JR, "Horizons"
- Democracy Chain

- 8 hours ago
- 5 min read
by Michael Shaw
Perrotin, Los Angeles, California
Continuing through April 25, 2026

Having never previously seen JR’s work in person, taking in his mini-retrospective, titled “Horizons,” I’ve still fallen short of experiencing the quintessential JR: a large-scale black & white mural. Most typically these are photographs of an individuals’ eyes, sometimes full face, looking directly out at the viewer, ideally several of them clustered together.
Made with “wheat past[e] and gigantic mono photographs” the media itself is about as unsophisticated as it gets, but not so the results. One of several murals reproduced here, as a now upscale framed photo, features the party-space host Jim Budman’s eyes and brow glaring out at us in the Venice neighborhood of L.A. Another is of a loving older couple resting atop a roof in downtown L.A., presumably only visible if you were in a higher rise building nearby, or in a helicopter. Both were part of his “Wrinkles of the City” series from 2011. As it quickly becomes clear, these murals were designed as much for reproduction — including, naturally, on social media — as for the in situ experience.

________

According to the review of JR's "Horizons," which series did the Jim Budman mural and the older couple mural belong to?

- Data below
________

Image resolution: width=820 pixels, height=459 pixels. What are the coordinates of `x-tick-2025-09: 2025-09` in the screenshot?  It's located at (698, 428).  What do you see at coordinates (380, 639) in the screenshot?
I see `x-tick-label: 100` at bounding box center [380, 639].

________

- Written answer
Both were part of JR's "Wrinkles of the City" series from 2011.